**Exercise objective**: Please retype every one of the records below word for word, changing nothing.

**Saved entries**:
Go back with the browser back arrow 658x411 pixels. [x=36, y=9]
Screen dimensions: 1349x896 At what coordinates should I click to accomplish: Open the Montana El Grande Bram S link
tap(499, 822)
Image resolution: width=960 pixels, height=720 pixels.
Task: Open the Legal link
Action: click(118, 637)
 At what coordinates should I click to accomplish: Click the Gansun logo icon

**Task answer**:
Go back with the browser back arrow 658x411 pixels. [x=36, y=9]
Screen dimensions: 1349x896 At what coordinates should I click to accomplish: Open the Montana El Grande Bram S link
tap(499, 822)
Image resolution: width=960 pixels, height=720 pixels.
Task: Open the Legal link
Action: click(118, 637)
 At what coordinates should I click to accomplish: Click the Gansun logo icon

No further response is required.